Sherman Ellison, a top L.A. traffic lawyer, tells us that after months of dealing with red-light runners and court avoiders, he hasn't seen a shred of evidence of anyone's credit report or DMV record being affected by an unpaid ticket.
However, we've warned you from the beginning that you'll be terrorized by court notices and credit agencies, and that judges will be able to view your unpaid ticket on future trips to court. Various ticket blogs confirm as much:
"Over the last couple of years, we've gotten so many calls from people with 'failure to appears' who ignored their red-light camera tickets, and faced repercussions from ignoring their ticket. Many people who did nothing about their red-light camera ticket were facing phone calls and letters from collection agencies whom the court hired to go after them. Many were receiving letters from the court directly for failure to appears, threatening to suspend their driver's license and issue a warrant for their arrest."
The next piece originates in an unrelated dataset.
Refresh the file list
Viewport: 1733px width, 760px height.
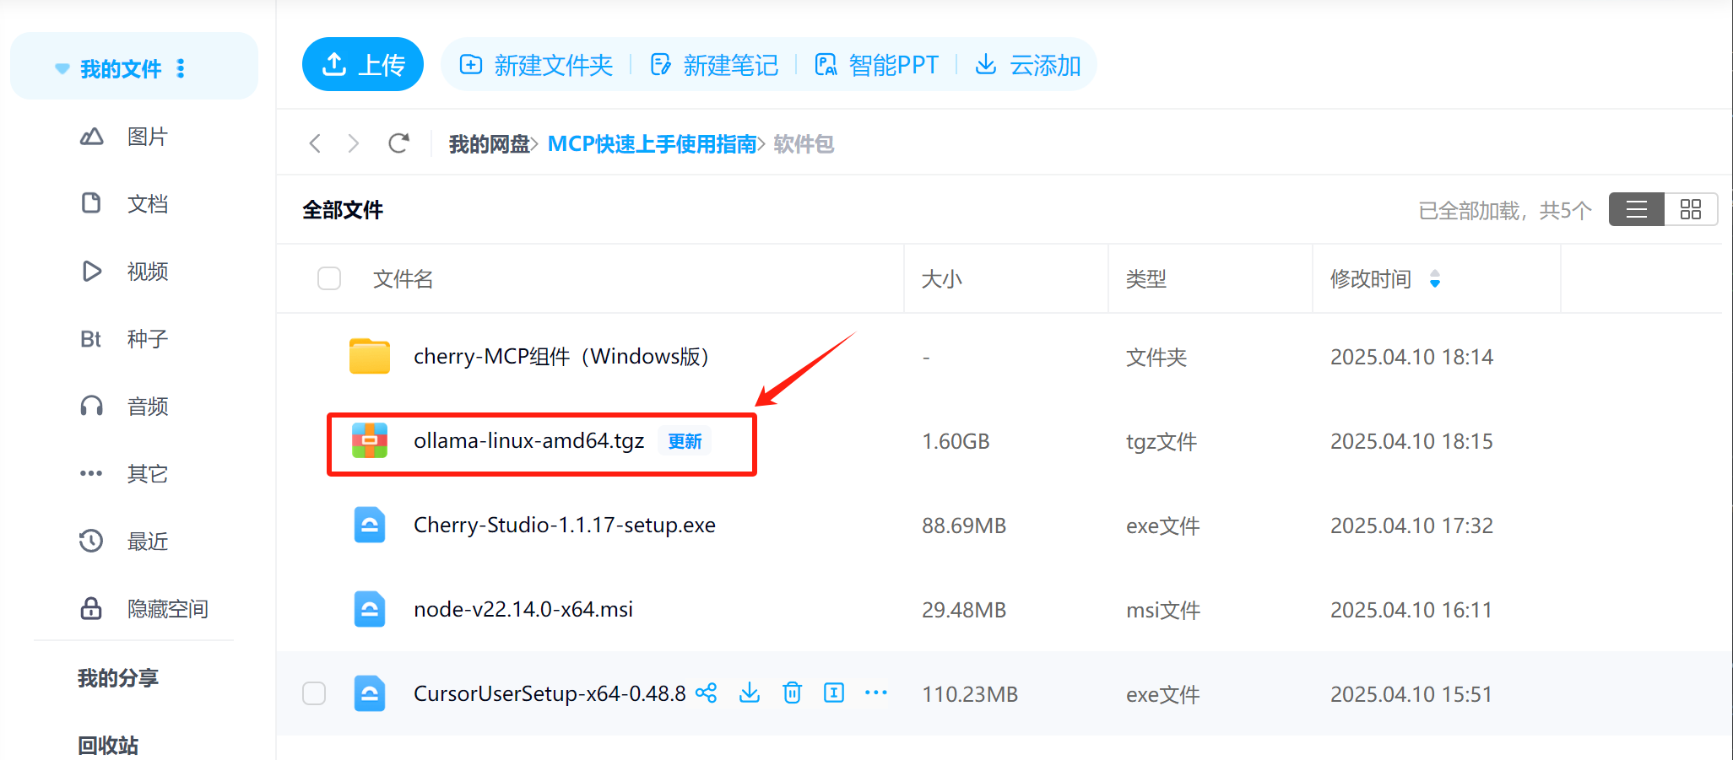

But according to Ellison, the only way you'll get a "failure to appear" is if you respond to the ticket in any way. Yes, even if you just acknowledge the ticket to a court clerk over the phone.
Ellison, our know-all attorney on the red-light camera trail, says he's not recommending that you ignore the ticket. But if you do, based on his ample experience, here's what will happen (slash not happen):
If you are issued a red-light camera ticket in Beverly Hills, West Hollywood, Culver City, Inglewood, Hawthorne or any other municipality within L.A. County, it will be processed by the L.A. Superior Court. And if you ignore that ticket cold-turkey -- no contact whatsoever -- the court will send you, or whoever is the registered owner of the vehicle, scary mail. If you continue not responding, you'll start getting even scarier collections letters from GC Services. But if you ignore those, your ticket will be tucked away in the court's internal files.
As far as Ellison knows, the violation will not show up on your credit report or DMV record. So your insurance company has no way of seeing it, either.
One more important note: If you end up in traffic court for some other violation, and the judge asks you about that red-light skeleton in your closet, the same ignore-at-all-costs rule applies. "If you then acknowledge, 'I thought those were being dismissed,' you are now under the jurisdiction of the court," says Ellison.
"It's an ethic and a moral issue," he says. "If living with this unknown works for you, then it's your call."
Meanwhile, the war between justice-seekers who call the tickets bogus, and cities/courts greedy for indirect taxation, rages on. In a blow to the former, the L.A. superior Court recently ruled that red-light camera photos are legit evidence, and cannot be dismissed as hearsay.
But in a blow to the latter, the L.A. Police Commission totally came through for us yesterday. Cheers to that.